* PROMPT
Throughout the data below, swap every "GUI agent" for "interface agent" and leave everything else untouched.

* RECORD SET
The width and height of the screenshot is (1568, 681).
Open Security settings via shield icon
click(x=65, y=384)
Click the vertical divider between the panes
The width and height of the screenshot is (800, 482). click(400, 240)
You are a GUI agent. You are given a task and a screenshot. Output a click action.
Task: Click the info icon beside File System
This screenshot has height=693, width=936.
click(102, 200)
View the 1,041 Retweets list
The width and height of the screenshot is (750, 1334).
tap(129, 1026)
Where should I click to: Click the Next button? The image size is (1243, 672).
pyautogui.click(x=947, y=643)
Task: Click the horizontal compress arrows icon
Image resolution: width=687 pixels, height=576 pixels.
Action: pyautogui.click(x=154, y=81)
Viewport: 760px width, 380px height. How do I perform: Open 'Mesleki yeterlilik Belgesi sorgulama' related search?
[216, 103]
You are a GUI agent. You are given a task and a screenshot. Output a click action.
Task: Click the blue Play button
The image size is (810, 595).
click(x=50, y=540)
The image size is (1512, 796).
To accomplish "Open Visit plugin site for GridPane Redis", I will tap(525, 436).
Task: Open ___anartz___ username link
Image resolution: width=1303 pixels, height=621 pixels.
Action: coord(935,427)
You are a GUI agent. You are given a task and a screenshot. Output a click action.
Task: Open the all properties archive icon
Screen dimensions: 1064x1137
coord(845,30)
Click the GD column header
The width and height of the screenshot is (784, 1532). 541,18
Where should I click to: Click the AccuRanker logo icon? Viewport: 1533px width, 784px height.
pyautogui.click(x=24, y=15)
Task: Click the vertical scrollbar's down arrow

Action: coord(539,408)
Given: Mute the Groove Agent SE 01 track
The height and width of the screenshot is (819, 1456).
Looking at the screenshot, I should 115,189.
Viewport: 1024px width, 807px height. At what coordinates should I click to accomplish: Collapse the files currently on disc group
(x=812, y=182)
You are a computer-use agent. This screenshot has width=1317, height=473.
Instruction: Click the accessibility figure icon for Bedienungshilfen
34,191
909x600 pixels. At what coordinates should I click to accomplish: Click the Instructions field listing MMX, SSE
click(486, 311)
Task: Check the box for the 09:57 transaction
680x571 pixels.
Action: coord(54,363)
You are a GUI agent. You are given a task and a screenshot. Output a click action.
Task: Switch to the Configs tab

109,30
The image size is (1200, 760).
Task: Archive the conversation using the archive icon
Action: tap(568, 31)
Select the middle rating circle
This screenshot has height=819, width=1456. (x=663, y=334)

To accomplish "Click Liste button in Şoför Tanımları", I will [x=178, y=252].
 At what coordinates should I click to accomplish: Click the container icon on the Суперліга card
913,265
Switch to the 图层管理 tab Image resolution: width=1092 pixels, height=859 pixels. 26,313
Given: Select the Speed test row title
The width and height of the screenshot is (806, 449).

* RESULT
The width and height of the screenshot is (1568, 681).
Open Security settings via shield icon
click(x=65, y=384)
Click the vertical divider between the panes
The width and height of the screenshot is (800, 482). click(400, 240)
You are a interface agent. You are given a task and a screenshot. Output a click action.
Task: Click the info icon beside File System
This screenshot has height=693, width=936.
click(102, 200)
View the 1,041 Retweets list
The width and height of the screenshot is (750, 1334).
tap(129, 1026)
Where should I click to: Click the Next button? The image size is (1243, 672).
pyautogui.click(x=947, y=643)
Task: Click the horizontal compress arrows icon
Image resolution: width=687 pixels, height=576 pixels.
Action: pyautogui.click(x=154, y=81)
Viewport: 760px width, 380px height. How do I perform: Open 'Mesleki yeterlilik Belgesi sorgulama' related search?
[216, 103]
You are a interface agent. You are given a task and a screenshot. Output a click action.
Task: Click the blue Play button
The image size is (810, 595).
click(x=50, y=540)
The image size is (1512, 796).
To accomplish "Open Visit plugin site for GridPane Redis", I will tap(525, 436).
Task: Open ___anartz___ username link
Image resolution: width=1303 pixels, height=621 pixels.
Action: coord(935,427)
You are a interface agent. You are given a task and a screenshot. Output a click action.
Task: Open the all properties archive icon
Screen dimensions: 1064x1137
coord(845,30)
Click the GD column header
The width and height of the screenshot is (784, 1532). 541,18
Where should I click to: Click the AccuRanker logo icon? Viewport: 1533px width, 784px height.
pyautogui.click(x=24, y=15)
Task: Click the vertical scrollbar's down arrow

Action: coord(539,408)
Given: Mute the Groove Agent SE 01 track
The height and width of the screenshot is (819, 1456).
Looking at the screenshot, I should 115,189.
Viewport: 1024px width, 807px height. At what coordinates should I click to accomplish: Collapse the files currently on disc group
(x=812, y=182)
You are a computer-use agent. This screenshot has width=1317, height=473.
Instruction: Click the accessibility figure icon for Bedienungshilfen
34,191
909x600 pixels. At what coordinates should I click to accomplish: Click the Instructions field listing MMX, SSE
click(486, 311)
Task: Check the box for the 09:57 transaction
680x571 pixels.
Action: coord(54,363)
You are a interface agent. You are given a task and a screenshot. Output a click action.
Task: Switch to the Configs tab

109,30
The image size is (1200, 760).
Task: Archive the conversation using the archive icon
Action: tap(568, 31)
Select the middle rating circle
This screenshot has height=819, width=1456. (x=663, y=334)

To accomplish "Click Liste button in Şoför Tanımları", I will [x=178, y=252].
 At what coordinates should I click to accomplish: Click the container icon on the Суперліга card
913,265
Switch to the 图层管理 tab Image resolution: width=1092 pixels, height=859 pixels. 26,313
Given: Select the Speed test row title
The width and height of the screenshot is (806, 449).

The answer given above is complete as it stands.